Task details:
Take the lines from the beginning of the data below through the line holding "No sé mi código postal (1064, 552)" and return exactly those.

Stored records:
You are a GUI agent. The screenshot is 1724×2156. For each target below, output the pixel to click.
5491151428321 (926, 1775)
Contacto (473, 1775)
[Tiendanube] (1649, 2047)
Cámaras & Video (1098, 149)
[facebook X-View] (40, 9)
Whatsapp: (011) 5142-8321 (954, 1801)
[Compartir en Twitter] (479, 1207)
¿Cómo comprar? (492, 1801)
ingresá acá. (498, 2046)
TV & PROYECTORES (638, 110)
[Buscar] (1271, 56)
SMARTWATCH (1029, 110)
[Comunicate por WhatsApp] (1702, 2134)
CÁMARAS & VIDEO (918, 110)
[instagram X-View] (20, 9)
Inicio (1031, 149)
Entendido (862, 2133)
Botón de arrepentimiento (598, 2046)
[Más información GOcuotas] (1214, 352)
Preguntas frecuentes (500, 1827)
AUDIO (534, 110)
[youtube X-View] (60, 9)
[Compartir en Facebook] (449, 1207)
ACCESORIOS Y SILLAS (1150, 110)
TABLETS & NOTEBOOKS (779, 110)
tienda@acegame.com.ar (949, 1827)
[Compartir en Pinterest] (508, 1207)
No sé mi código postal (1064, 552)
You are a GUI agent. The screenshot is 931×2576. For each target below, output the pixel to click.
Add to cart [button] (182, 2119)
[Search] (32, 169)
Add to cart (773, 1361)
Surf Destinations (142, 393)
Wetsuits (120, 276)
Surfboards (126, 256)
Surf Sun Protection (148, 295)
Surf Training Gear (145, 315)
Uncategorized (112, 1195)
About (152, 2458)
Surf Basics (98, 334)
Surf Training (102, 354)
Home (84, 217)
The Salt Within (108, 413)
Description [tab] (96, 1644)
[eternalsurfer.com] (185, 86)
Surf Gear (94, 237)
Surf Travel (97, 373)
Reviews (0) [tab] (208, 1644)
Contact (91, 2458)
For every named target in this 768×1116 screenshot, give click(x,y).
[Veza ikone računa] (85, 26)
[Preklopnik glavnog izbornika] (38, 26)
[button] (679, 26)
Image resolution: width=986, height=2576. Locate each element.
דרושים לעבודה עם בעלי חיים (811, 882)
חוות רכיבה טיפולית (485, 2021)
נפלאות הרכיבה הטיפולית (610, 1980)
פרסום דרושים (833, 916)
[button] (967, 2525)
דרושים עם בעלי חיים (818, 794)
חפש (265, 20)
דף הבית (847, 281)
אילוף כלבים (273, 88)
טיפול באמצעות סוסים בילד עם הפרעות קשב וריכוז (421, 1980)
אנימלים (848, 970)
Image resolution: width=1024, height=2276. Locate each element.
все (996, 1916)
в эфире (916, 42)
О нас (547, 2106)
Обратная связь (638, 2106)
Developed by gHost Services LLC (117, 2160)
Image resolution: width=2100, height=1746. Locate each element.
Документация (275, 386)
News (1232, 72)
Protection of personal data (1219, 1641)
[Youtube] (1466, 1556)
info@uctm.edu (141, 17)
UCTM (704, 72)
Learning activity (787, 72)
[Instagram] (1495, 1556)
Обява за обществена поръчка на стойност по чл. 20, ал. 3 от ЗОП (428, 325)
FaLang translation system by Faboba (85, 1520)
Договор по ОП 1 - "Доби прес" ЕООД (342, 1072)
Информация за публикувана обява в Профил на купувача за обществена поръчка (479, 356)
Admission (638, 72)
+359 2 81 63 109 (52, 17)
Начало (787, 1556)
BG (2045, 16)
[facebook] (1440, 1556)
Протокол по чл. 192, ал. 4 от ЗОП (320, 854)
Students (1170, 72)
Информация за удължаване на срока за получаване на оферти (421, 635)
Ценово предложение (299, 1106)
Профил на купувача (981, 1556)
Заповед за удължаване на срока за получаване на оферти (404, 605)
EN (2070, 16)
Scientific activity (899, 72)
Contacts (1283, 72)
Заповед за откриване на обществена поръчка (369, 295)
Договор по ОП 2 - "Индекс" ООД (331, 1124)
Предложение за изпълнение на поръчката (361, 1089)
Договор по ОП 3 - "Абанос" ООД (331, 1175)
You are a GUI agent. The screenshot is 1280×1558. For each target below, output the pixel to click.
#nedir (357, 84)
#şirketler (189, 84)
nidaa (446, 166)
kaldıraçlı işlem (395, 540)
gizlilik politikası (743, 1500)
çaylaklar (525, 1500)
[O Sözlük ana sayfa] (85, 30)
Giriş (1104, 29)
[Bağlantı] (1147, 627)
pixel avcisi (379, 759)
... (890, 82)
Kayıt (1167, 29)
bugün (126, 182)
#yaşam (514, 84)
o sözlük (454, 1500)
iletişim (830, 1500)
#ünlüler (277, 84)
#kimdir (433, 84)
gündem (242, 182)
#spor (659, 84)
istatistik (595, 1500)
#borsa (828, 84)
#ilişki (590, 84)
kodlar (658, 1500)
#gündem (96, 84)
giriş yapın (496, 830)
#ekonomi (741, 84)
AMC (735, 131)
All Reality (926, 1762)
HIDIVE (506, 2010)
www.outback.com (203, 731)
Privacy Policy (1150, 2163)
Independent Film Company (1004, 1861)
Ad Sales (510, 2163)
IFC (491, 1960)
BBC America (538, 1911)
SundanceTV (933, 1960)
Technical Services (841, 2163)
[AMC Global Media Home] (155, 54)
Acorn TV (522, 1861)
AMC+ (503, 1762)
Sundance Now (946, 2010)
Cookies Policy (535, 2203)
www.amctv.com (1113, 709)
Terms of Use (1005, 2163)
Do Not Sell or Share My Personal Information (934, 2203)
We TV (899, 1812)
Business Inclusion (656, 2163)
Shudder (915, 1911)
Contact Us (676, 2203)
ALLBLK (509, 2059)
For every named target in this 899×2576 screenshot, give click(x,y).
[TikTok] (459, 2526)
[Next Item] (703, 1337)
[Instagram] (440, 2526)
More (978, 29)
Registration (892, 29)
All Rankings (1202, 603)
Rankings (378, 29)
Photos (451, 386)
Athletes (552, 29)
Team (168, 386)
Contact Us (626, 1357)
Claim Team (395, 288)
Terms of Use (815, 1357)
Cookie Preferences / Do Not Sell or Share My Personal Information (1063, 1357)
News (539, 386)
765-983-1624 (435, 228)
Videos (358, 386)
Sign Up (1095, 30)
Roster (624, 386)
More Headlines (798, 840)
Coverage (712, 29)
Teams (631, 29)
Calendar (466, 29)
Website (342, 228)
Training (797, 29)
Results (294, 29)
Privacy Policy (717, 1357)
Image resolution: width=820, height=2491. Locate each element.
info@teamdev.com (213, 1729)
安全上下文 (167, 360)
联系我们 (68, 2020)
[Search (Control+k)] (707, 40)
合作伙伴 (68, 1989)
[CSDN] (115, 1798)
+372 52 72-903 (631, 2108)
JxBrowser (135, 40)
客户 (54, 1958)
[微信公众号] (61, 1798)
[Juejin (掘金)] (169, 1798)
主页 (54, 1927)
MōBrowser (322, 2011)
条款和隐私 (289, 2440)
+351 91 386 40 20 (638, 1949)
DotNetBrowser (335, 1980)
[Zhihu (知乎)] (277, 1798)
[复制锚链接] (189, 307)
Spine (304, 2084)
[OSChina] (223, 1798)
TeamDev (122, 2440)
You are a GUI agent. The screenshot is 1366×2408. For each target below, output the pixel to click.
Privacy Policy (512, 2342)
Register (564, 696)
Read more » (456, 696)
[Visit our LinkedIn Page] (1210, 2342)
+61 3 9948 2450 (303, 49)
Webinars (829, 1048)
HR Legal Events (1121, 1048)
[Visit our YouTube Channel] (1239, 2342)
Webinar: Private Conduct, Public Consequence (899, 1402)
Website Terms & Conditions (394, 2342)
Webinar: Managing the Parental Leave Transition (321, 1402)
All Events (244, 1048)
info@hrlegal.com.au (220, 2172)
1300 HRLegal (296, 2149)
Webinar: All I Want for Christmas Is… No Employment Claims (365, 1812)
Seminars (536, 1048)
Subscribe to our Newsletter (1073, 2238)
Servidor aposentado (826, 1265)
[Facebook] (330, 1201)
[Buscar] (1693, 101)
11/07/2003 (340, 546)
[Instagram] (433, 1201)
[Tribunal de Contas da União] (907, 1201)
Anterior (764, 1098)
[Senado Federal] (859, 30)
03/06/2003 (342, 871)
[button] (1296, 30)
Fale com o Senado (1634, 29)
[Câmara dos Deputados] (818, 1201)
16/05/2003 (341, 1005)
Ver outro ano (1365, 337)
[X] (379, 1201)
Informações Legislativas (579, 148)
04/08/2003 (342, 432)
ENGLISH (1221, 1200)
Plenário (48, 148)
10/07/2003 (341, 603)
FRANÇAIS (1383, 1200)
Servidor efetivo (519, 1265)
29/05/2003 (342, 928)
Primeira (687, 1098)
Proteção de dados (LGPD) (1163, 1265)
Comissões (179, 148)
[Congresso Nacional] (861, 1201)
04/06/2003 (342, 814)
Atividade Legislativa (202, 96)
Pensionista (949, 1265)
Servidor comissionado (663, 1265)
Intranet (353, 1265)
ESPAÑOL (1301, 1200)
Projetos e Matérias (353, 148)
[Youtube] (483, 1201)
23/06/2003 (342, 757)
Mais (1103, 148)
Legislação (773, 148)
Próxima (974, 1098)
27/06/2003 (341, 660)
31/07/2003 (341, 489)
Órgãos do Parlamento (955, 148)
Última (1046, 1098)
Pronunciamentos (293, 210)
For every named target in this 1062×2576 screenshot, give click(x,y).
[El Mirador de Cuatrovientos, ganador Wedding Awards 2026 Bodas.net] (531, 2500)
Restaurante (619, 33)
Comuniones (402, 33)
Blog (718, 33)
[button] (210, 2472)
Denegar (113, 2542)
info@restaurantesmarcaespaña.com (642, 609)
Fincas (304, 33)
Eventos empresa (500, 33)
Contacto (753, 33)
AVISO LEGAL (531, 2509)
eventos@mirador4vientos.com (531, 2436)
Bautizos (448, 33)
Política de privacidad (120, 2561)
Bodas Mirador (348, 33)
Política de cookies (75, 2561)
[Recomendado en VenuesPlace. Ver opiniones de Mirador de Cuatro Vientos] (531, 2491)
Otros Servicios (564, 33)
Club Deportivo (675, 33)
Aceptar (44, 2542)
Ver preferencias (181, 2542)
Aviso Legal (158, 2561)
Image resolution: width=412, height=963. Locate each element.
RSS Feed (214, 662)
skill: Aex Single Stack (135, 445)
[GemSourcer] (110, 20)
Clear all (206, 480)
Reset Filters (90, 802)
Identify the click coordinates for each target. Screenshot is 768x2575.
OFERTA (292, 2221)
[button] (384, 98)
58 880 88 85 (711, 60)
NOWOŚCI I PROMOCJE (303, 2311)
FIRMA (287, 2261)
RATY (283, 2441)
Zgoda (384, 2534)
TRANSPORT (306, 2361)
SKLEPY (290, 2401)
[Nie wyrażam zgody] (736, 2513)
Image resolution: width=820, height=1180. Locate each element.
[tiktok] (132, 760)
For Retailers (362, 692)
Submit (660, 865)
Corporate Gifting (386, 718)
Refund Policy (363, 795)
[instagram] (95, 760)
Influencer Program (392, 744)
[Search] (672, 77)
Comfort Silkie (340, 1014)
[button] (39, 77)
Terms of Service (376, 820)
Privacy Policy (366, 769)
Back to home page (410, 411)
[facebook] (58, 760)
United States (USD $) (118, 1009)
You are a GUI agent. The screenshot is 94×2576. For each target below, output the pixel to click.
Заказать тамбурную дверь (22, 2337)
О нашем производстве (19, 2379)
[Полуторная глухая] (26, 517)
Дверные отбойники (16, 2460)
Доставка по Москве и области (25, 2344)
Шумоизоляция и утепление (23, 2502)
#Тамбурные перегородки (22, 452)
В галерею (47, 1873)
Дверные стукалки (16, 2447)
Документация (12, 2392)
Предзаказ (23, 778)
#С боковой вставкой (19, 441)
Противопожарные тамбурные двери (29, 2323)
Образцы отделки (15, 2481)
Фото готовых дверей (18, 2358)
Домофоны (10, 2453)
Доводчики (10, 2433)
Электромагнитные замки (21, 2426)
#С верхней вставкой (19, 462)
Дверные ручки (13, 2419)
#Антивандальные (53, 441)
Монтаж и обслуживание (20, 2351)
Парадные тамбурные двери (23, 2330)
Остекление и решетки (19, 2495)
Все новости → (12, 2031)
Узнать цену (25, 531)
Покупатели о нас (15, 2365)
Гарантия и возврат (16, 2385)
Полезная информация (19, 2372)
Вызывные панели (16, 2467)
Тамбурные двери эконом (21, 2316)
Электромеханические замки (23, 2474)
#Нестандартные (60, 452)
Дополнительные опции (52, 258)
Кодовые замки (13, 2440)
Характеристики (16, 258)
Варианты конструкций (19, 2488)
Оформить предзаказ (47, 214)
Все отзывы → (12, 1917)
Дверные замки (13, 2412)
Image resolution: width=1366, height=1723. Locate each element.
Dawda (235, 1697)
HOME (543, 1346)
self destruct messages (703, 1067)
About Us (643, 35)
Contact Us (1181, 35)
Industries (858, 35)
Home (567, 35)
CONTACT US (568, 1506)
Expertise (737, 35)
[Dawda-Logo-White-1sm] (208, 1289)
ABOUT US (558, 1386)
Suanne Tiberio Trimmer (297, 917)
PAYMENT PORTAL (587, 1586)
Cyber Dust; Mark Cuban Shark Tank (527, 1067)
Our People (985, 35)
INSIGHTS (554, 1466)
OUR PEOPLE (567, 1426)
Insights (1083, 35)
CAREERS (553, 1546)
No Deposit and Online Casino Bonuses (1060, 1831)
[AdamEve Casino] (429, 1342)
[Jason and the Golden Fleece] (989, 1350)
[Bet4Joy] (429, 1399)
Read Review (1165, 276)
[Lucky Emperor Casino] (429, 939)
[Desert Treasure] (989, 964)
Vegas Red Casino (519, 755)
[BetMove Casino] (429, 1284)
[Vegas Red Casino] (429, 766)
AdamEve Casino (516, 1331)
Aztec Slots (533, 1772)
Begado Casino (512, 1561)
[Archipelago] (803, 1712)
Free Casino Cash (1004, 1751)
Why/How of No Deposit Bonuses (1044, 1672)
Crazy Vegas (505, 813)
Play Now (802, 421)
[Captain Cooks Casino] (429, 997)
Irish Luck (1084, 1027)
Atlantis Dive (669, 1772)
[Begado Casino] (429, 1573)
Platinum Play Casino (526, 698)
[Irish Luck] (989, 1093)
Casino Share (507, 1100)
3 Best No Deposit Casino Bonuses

Exercise answer:
You are a GUI agent. The screenshot is 1724×2156. For each target below, output the pixel to click.
5491151428321 (926, 1775)
Contacto (473, 1775)
[Tiendanube] (1649, 2047)
Cámaras & Video (1098, 149)
[facebook X-View] (40, 9)
Whatsapp: (011) 5142-8321 (954, 1801)
[Compartir en Twitter] (479, 1207)
¿Cómo comprar? (492, 1801)
ingresá acá. (498, 2046)
TV & PROYECTORES (638, 110)
[Buscar] (1271, 56)
SMARTWATCH (1029, 110)
[Comunicate por WhatsApp] (1702, 2134)
CÁMARAS & VIDEO (918, 110)
[instagram X-View] (20, 9)
Inicio (1031, 149)
Entendido (862, 2133)
Botón de arrepentimiento (598, 2046)
[Más información GOcuotas] (1214, 352)
Preguntas frecuentes (500, 1827)
AUDIO (534, 110)
[youtube X-View] (60, 9)
[Compartir en Facebook] (449, 1207)
ACCESORIOS Y SILLAS (1150, 110)
TABLETS & NOTEBOOKS (779, 110)
tienda@acegame.com.ar (949, 1827)
[Compartir en Pinterest] (508, 1207)
No sé mi código postal (1064, 552)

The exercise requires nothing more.